ThunderCats: The Lost Eye of Thundera or simply as ThunderCats is a side-scrolling video game that is based on the original animated television series ThunderCats. The game was published in 1987 by Elite Systems Ltd for home computers including the Amstrad CPC, Amiga, Atari ST, Commodore 64 and ZX Spectrum.

== Plot ==
When the game begins, the player is shown an image of Mumm-Ra, the Thundercats' main villain, and is told that Mumm-Ra now has the Eye of Thundera, the source of the Thundercats' power. The player takes control of the character Lion-O and maneuvers him through 14 side-scrolling levels to search for the missing Eye of Thundera.

== Gameplay ==

Screenshot from the Commodore 64 version

Lion-O begins the game equipped with the Sword of Omens (with the Eye of Thundera missing from the hilt) but has the option to switch throughout the game between the sword and a short range energy gun. In several levels, Lion-O would jump into a flying vehicle that can fire in a similar manner as the short range energy gun. The first four levels of the game are a part of the Garden of the Elementals, where the player may choose the order they play each of the themed levels, consisting of fire, water, air, and earth.

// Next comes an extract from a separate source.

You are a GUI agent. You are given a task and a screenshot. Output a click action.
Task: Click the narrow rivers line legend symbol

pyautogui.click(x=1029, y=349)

Each level has a time limit to complete it; when it expires, Mumm-Ra appears and more goons and villains appear to make it tougher for Lion-O to finish.

Curiously, there aren't any boss fights in the game; instead, completing the regular level just announces Tygra, Panthro, or Wilykit has been rescued (after certain levels) or Mumm-Ra has been defeated and the Eye of Thundera has been restored.

==Development==

Upon obtaining the ThunderCats license, Elite Systems contracted Paradise Software to develop a game based on it; they also started to develop one internally, in case Paradise could not deliver in time for the announced Christmas release date. As the deadline neared, however, it became clear that neither game would meet it. Elite then acquired a near-finished action game titled Samurai Dawn from Faster Than Light, and modified its graphics to make it a ThunderCats game.

Work on the two other games continued, but Elite had only intended to release one ThunderCats title. Paradise's game had the protagonist changed into Sir Arthur and pitched to Capcom as a sequel to Ghosts 'n Goblins. The idea was rejected because Capcom was already working on Ghouls 'n Ghosts. Thus the game was modified again, and released under an original title, Beyond the Ice Palace. Meanwhile, Elite's in-house title was released as Bomb Jack II, despite being greatly different from the first Bomb Jack game.